Working data -
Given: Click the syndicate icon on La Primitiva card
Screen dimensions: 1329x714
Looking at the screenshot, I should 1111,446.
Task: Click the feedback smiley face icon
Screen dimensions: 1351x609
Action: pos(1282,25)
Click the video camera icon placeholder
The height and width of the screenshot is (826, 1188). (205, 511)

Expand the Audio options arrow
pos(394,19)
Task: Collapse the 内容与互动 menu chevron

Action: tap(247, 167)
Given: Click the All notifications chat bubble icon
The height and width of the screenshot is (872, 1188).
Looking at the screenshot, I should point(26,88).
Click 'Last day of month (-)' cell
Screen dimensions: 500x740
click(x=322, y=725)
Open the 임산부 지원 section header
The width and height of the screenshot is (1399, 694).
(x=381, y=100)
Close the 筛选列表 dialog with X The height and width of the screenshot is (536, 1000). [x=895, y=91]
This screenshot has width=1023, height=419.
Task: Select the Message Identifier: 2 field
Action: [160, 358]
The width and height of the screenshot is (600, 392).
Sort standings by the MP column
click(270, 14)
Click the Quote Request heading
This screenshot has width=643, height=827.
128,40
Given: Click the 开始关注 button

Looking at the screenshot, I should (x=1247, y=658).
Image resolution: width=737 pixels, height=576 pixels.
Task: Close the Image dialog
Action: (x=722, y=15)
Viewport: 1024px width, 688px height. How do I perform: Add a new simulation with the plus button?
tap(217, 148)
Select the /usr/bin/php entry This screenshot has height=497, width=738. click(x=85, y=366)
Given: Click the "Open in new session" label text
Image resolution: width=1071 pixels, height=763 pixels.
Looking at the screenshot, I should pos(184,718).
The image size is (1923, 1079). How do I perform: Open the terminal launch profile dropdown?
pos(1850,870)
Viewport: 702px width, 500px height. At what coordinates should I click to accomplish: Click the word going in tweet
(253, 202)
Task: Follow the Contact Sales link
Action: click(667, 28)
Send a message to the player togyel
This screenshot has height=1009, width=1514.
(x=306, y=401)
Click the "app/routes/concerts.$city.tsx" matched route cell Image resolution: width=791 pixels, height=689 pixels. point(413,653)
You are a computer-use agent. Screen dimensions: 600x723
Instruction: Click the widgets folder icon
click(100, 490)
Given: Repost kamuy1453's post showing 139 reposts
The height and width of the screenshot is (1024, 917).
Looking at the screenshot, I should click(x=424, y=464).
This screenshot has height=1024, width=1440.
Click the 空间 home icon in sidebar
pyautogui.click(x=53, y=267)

Work required - Copy the data word for word, starting with the line that contains "You are a computer-use" and going on through the end of the data.

Exercise answer -
You are a computer-use agent. Screen dimensions: 600x723
Instruction: Click the widgets folder icon
click(100, 490)
Given: Repost kamuy1453's post showing 139 reposts
The height and width of the screenshot is (1024, 917).
Looking at the screenshot, I should click(x=424, y=464).
This screenshot has height=1024, width=1440.
Click the 空间 home icon in sidebar
pyautogui.click(x=53, y=267)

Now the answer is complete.